> [ФОРМУЛИРОВКА ЗАДАНИЯ] К какой единственной цели, согласно приведенному ниже тексту о рассказах Анфилова, сводятся все функции «кибернетизированного» Аверина в конце рассказа «В конце пути»?

Читая рассказы Анфилова в контексте советской популярной культуры, нельзя не обратить внимание на соотношение между общественно-культурным подъемом «оттепели» и его фикциональной трансформацией в мысленных экспериментах научной фантастики тех лет. С одной стороны, мы наблюдаем в те годы крупномасштабную медиальную инсценировку «большой советской семьи», вступающей в «новую космическую эпоху человечества». С другой стороны, в советской фантастике все отчетливее слышен голос «второго „я“», ставящего под сомнение исторический детерминизм неудержимого технического, медиального и научного прогресса в пользу человека и общества[36]. Рассказ «В конце пути» ослабляет односторонний идеологический детерминизм и обращается к идее многозначности и множественности альтернатив. Это переход в состояние, дальнейшие «суперпозиции» которого не до конца предсказуемы. В этом смысле символично, что все функции «кибернетизированного» Аверина в конце рассказа сводятся к одной единственной цели: затормозить полет корабля. В качестве метанарратива тексту Анфилова служат при этом как раз те самые научные парадигмы и соответствующие им экспериментальные модели, на которых основывался научно-технический оптимизм и пафос советского общества тех лет[37]. Характерно, что в отличие от героя сталинского времени, который подчинил своей «стальной» воле и техносферу вокруг себя, и протезы как техносферу собственного тела, космический герой Анфилова частично сам становится протезом кибернетического организма. Именно эта смена парадигм в дискурсе человек-техника стала главной темой мысленных экспериментов научной фантастики эпохи «оттепели»[38].

> [ИСХОДНЫЕ ДАННЫЕ]
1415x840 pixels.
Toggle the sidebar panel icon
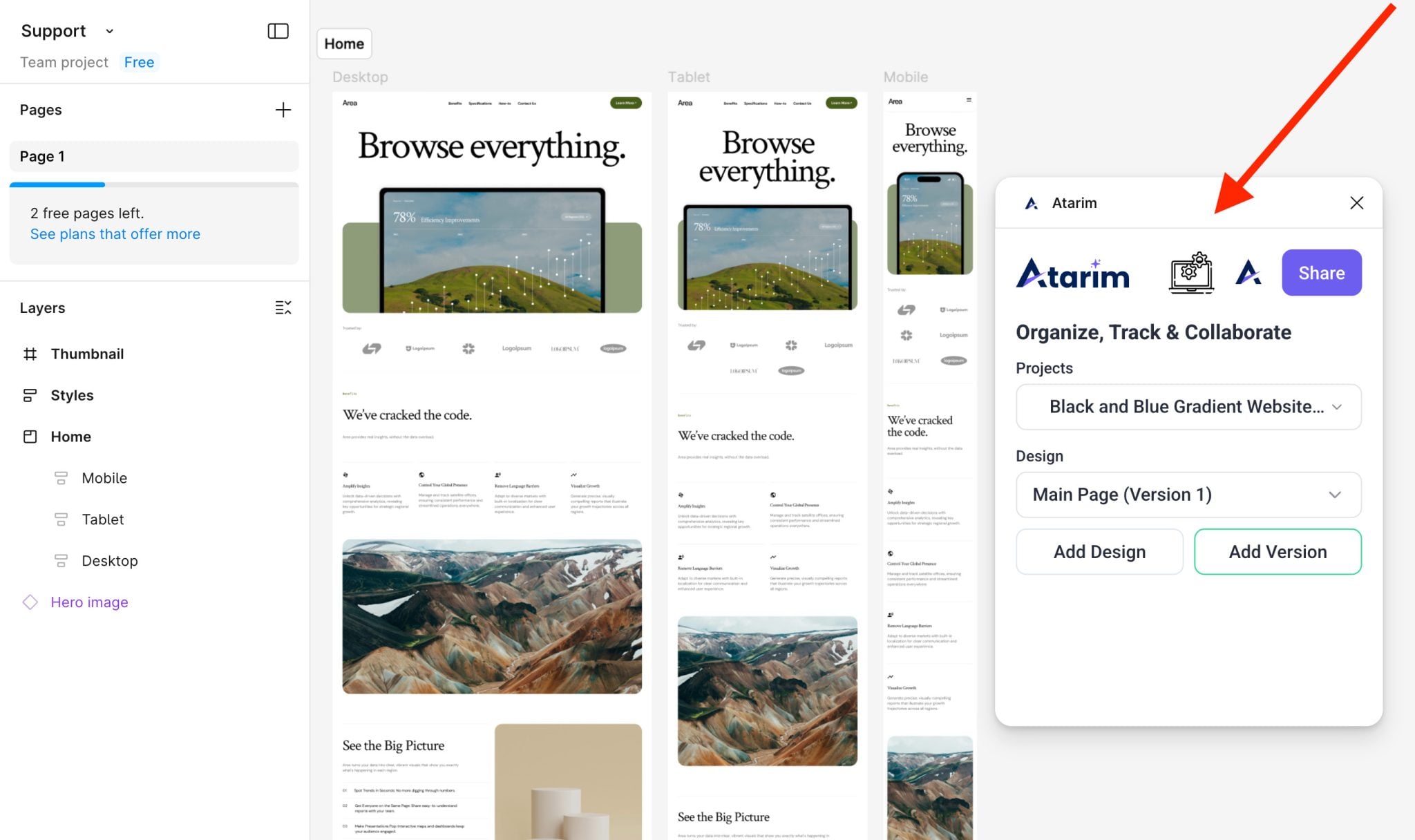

> [РЕЗУЛЬТАТ ВЫПОЛНЕНИЯ] Затормозить полет корабля.